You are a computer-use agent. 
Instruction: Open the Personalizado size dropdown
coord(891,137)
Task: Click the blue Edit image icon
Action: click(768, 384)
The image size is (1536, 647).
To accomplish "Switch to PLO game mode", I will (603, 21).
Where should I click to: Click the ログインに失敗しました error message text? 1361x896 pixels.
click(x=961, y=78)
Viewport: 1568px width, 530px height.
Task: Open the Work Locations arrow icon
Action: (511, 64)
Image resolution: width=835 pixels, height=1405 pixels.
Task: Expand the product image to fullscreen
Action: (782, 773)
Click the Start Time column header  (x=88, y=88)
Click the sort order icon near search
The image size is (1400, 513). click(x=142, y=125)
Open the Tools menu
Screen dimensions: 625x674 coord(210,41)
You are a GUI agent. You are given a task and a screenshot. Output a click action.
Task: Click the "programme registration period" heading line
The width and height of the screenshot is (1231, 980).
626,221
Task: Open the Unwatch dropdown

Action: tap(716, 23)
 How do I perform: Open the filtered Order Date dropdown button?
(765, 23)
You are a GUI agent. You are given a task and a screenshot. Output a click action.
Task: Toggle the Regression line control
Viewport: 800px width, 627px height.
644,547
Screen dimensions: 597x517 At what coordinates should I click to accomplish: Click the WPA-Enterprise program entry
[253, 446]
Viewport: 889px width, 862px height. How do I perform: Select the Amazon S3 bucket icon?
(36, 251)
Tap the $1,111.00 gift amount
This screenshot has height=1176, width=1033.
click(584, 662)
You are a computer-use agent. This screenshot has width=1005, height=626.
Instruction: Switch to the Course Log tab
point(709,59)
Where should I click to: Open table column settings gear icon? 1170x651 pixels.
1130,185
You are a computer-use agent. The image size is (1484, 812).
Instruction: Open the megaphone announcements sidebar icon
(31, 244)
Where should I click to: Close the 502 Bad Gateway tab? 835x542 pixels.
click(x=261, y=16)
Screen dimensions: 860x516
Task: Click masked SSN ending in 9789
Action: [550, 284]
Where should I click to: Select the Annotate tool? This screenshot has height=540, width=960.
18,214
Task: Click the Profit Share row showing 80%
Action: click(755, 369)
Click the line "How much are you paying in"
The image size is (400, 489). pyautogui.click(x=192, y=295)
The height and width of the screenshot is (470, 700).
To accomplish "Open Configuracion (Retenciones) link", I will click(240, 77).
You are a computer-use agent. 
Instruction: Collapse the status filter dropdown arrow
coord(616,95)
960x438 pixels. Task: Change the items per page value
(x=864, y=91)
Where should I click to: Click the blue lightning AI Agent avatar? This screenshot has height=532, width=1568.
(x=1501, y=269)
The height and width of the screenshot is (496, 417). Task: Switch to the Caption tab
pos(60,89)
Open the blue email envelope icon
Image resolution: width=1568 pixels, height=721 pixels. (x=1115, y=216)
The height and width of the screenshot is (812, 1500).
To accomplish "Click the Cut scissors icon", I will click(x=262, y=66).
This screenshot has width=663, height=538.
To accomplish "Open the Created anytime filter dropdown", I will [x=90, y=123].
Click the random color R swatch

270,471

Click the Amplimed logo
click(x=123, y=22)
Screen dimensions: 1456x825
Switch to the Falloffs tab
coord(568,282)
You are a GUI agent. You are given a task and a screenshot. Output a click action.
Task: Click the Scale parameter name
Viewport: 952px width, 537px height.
****
## Your instructions
Go through the records and print each one exactly.

## Solution
You are a computer-use agent. 
Instruction: Open the Personalizado size dropdown
coord(891,137)
Task: Click the blue Edit image icon
Action: click(768, 384)
The image size is (1536, 647).
To accomplish "Switch to PLO game mode", I will (603, 21).
Where should I click to: Click the ログインに失敗しました error message text? 1361x896 pixels.
click(x=961, y=78)
Viewport: 1568px width, 530px height.
Task: Open the Work Locations arrow icon
Action: (511, 64)
Image resolution: width=835 pixels, height=1405 pixels.
Task: Expand the product image to fullscreen
Action: (782, 773)
Click the Start Time column header  (x=88, y=88)
Click the sort order icon near search
The image size is (1400, 513). click(x=142, y=125)
Open the Tools menu
Screen dimensions: 625x674 coord(210,41)
You are a GUI agent. You are given a task and a screenshot. Output a click action.
Task: Click the "programme registration period" heading line
The width and height of the screenshot is (1231, 980).
626,221
Task: Open the Unwatch dropdown

Action: tap(716, 23)
 How do I perform: Open the filtered Order Date dropdown button?
(765, 23)
You are a GUI agent. You are given a task and a screenshot. Output a click action.
Task: Toggle the Regression line control
Viewport: 800px width, 627px height.
644,547
Screen dimensions: 597x517 At what coordinates should I click to accomplish: Click the WPA-Enterprise program entry
[253, 446]
Viewport: 889px width, 862px height. How do I perform: Select the Amazon S3 bucket icon?
(36, 251)
Tap the $1,111.00 gift amount
This screenshot has height=1176, width=1033.
click(584, 662)
You are a computer-use agent. This screenshot has width=1005, height=626.
Instruction: Switch to the Course Log tab
point(709,59)
Where should I click to: Open table column settings gear icon? 1170x651 pixels.
1130,185
You are a computer-use agent. The image size is (1484, 812).
Instruction: Open the megaphone announcements sidebar icon
(31, 244)
Where should I click to: Close the 502 Bad Gateway tab? 835x542 pixels.
click(x=261, y=16)
Screen dimensions: 860x516
Task: Click masked SSN ending in 9789
Action: [550, 284]
Where should I click to: Select the Annotate tool? This screenshot has height=540, width=960.
18,214
Task: Click the Profit Share row showing 80%
Action: click(755, 369)
Click the line "How much are you paying in"
The image size is (400, 489). pyautogui.click(x=192, y=295)
The height and width of the screenshot is (470, 700).
To accomplish "Open Configuracion (Retenciones) link", I will click(240, 77).
You are a computer-use agent. 
Instruction: Collapse the status filter dropdown arrow
coord(616,95)
960x438 pixels. Task: Change the items per page value
(x=864, y=91)
Where should I click to: Click the blue lightning AI Agent avatar? This screenshot has height=532, width=1568.
(x=1501, y=269)
The height and width of the screenshot is (496, 417). Task: Switch to the Caption tab
pos(60,89)
Open the blue email envelope icon
Image resolution: width=1568 pixels, height=721 pixels. (x=1115, y=216)
The height and width of the screenshot is (812, 1500).
To accomplish "Click the Cut scissors icon", I will click(x=262, y=66).
This screenshot has width=663, height=538.
To accomplish "Open the Created anytime filter dropdown", I will [x=90, y=123].
Click the random color R swatch

270,471

Click the Amplimed logo
click(x=123, y=22)
Screen dimensions: 1456x825
Switch to the Falloffs tab
coord(568,282)
You are a GUI agent. You are given a task and a screenshot. Output a click action.
Task: Click the Scale parameter name
Viewport: 952px width, 537px height.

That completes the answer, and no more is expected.